TEXT EXTRACT:
The original implementation is by design having a terrible performance
overhead, ie., every PMU context switch at runtime requires a SRCU
lock pair and pmu list traversal. To reduce the overhead, we put
"passthrough" pmus in the front of the list and quickly exit the pmu
traversal when we just pass the last "passthrough" pmu.

I honestly do not like the idea because it is simply a hacky solution
with high maintenance cost, but I am not the right person to make the
call. So, if perf (kernel) subsystem maintainers are happy, I can
withdraw from this one.

My second point is: if you look at the details, the only reason why we
traverse the pmu list is to check if a pmu has implemented the
"switch_interrupt()" API. If so, invoke it, which will change the PMI
vector from NMI to a maskable interrupt for KVM. In AMD case, I bet
even if there are multiple passthrough pmus, only one requires
switching the interrupt vector. Let me know if this is wrong.

DATA PROVIDED:
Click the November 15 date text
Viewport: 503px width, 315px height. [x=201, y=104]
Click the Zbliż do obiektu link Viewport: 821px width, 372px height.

TASKS:
1. Copy the passage from the PMU passthrough message starting at "The original implementation" and ending at "from this one.".
2. Write the next part of the PMU passthrough message, carrying on after its last sentence.
The listing is not needed for this work.

EXPECTED RESPONSES:
1.
The original implementation is by design having a terrible performance
overhead, ie., every PMU context switch at runtime requires a SRCU
lock pair and pmu list traversal. To reduce the overhead, we put
"passthrough" pmus in the front of the list and quickly exit the pmu
traversal when we just pass the last "passthrough" pmu.

I honestly do not like the idea because it is simply a hacky solution
with high maintenance cost, but I am not the right person to make the
call. So, if perf (kernel) subsystem maintainers are happy, I can
withdraw from this one.

2.
Thanks.
-Mingwei

> >
> > Thanks,
> > Kan
> >
>
> Yes, we have a use case to use mediated passthrough vPMU framework for IBS virtualization.
> So, we will need it.
>
> - Manali
>
> >>> +
> >>> +   list_add_tail_rcu(&pmu->entry, &pmus);
> >>>     atomic_set(&pmu->exclusive_cnt, 0);
> >>>     ret = 0;
> >>>  unlock:
> >>
> >>
>

Manali Shukla Sept. 24, 2024, 4:55 p.m. UTC | #5

On 9/24/2024 12:19 AM, Mingwei Zhang wrote:
> On Fri, Sep 20, 2024 at 7:09 AM Manali Shukla <manali.shukla@amd.com> wrote:
>>
>> On 9/19/2024 6:30 PM, Liang, Kan wrote:
>>>
>>>
>>> On 2024-09-19 2:02 a.m., Manali Shukla wrote:
>>>> On 8/1/2024 10:28 AM, Mingwei Zhang wrote:
>>>>> From: Kan Liang <kan.liang@linux.intel.com>
>>>>>
>>>>> There will be a dedicated interrupt vector for guests on some platforms,
>>>>> e.g., Intel. Add an interface to switch the interrupt vector while
>>>>> entering/exiting a guest.
>>>>>
>>>>> When PMI switch into a new guest vector, guest_lvtpc value need to be
>>>>> reflected onto HW, e,g., guest clear PMI mask bit, the HW PMI mask
>>>>> bit should be cleared also, then PMI can be generated continuously
>>>>> for guest. So guest_lvtpc parameter is added into perf_guest_enter()
>>>>> and switch_interrupt().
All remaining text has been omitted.